The merit that company bosses usually claim is that of having created economic value for shareholders. I have always considered this a reductive approach (bosses would also have other meritorious duties, such as contributing to the happiness of people and to safeguarding the world) but is one which has authoritative origins. It seems that the most accurate formulation of this questionable principle can be found in an article by Milton Friedman (“The Social Responsibility of Business Is to Increase Its Profits”) which appeared in the New York Times Magazine in 1970.

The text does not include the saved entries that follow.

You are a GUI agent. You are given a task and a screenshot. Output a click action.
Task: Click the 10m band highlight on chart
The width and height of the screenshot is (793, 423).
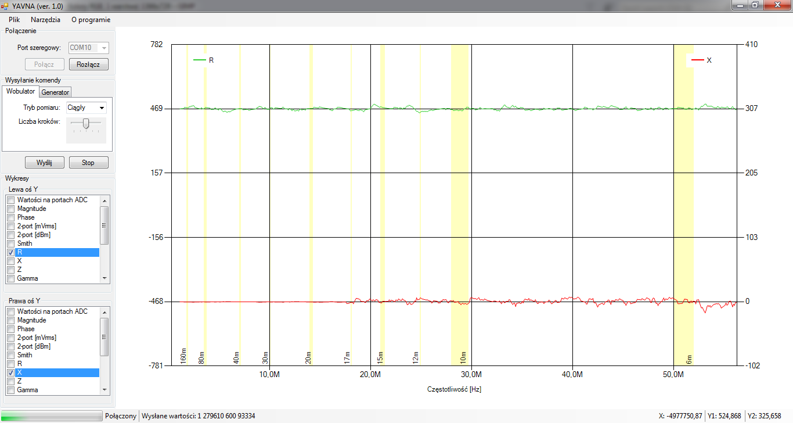(x=460, y=203)
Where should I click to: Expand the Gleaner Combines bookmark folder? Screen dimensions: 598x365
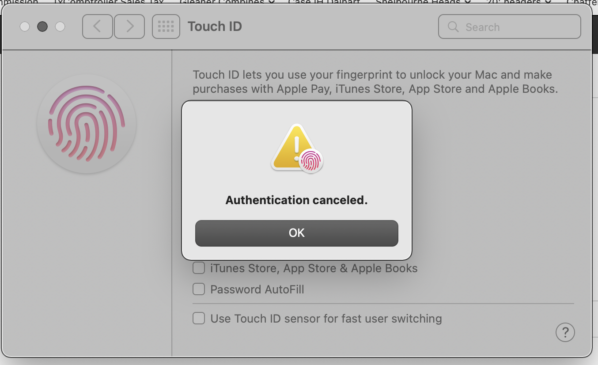[227, 2]
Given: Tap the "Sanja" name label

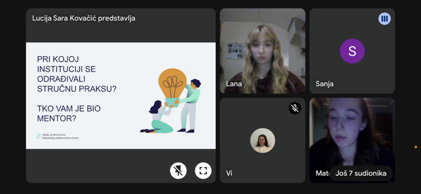Looking at the screenshot, I should (x=325, y=84).
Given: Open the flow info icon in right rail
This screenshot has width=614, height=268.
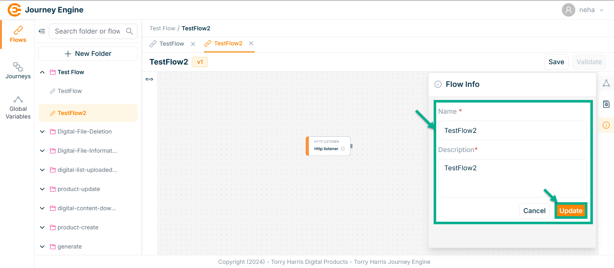Looking at the screenshot, I should click(606, 125).
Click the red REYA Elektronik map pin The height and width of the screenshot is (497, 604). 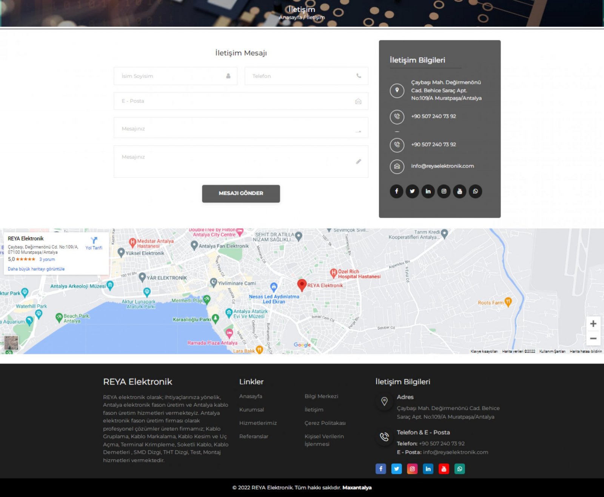tap(302, 285)
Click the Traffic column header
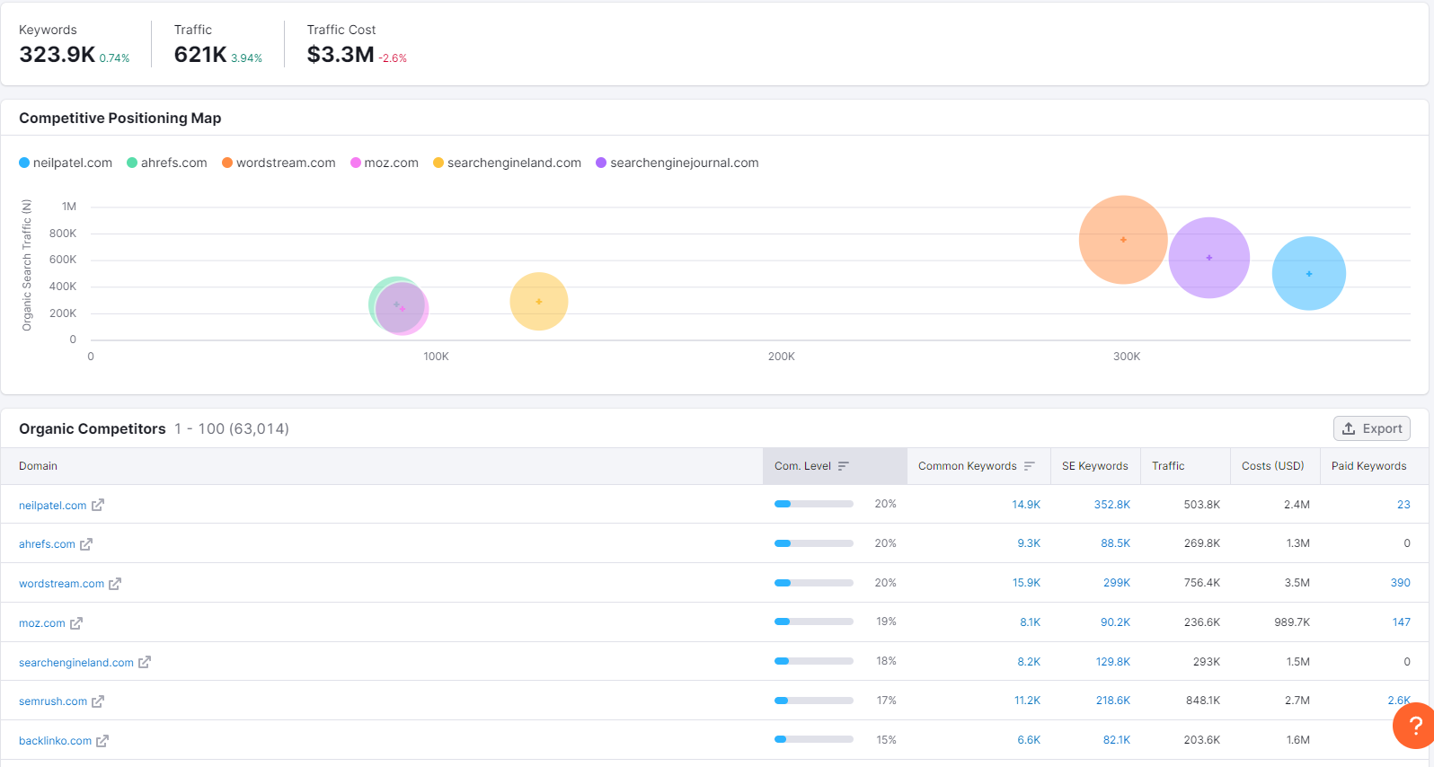The height and width of the screenshot is (767, 1434). coord(1168,466)
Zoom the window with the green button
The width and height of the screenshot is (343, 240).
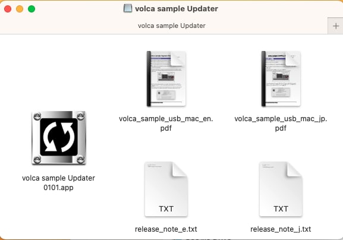pos(32,9)
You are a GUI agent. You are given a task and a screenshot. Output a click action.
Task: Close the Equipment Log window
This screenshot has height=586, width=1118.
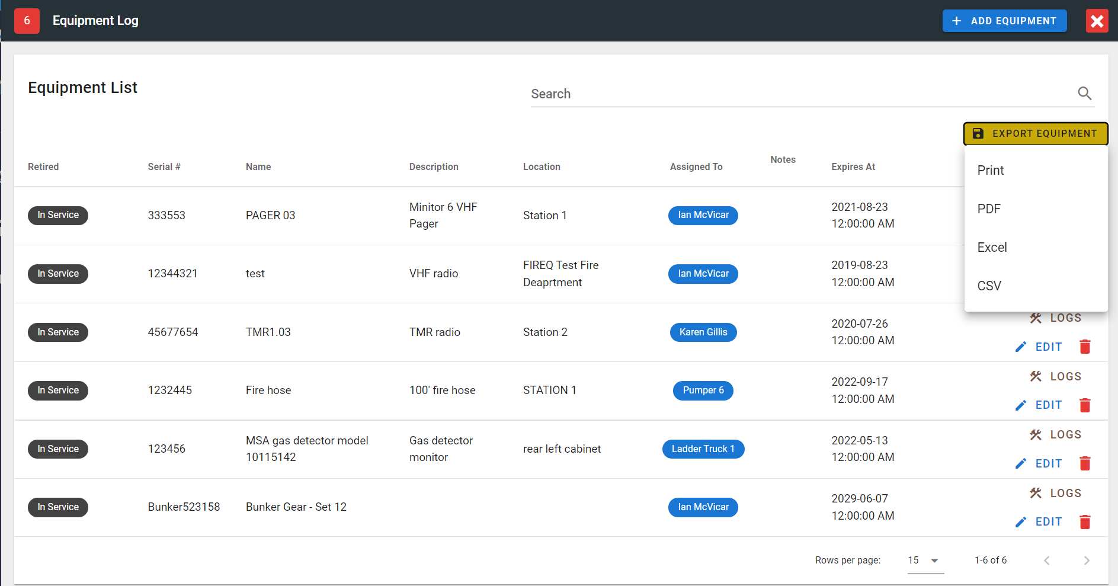(x=1097, y=21)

The future Nobel Prize winner in Economic Sciences argued that the ultimate goal of each company is precisely the creation of economic value for shareholders through maximization of profit. In this way, Friedman set out what was to become known as the Shareholder Theory. A decade later it was another American, Robert Edward Freeman, who changed tack, explaining – in his book “Strategic Management: A Stakeholder approach” – that there exists a corporate social responsibility which goes beyond profit. It is a question, he said, of also integrating ethical values into the activity of the company, relating explicitly with all the economic agents interested and in any way involved in its operating on the market (the stakeholders): employees, customers, suppliers, collaborators, groups, institutions. Freeman's idea was at least as successful as Friedman's, and the fact that they both coexisted in economics textbooks and among boards of directors means that capitalism still admits doubts about its nature.
The Corporate Social Responsibility Report is the mirror of capitalism that reflects on itself and on its role. It is the mirror of the tastes, inclinations and culture of those who lead businesses. It speaks to us of the world of which the company is part and of the relationships established between the former and the latter, because even the company is a social animal.
Leafing through the 140 pages that follow, I rediscovered the imprint of that way of being and thinking that I learned to appreciate many years ago in Padua, when I met the founder of Engineering and his small group of friends and collaborators who then set out on the path that was to transform a spin-off of Cerved into an IT company that today employs 10 thousand people and has a turnover of more than one billion euros.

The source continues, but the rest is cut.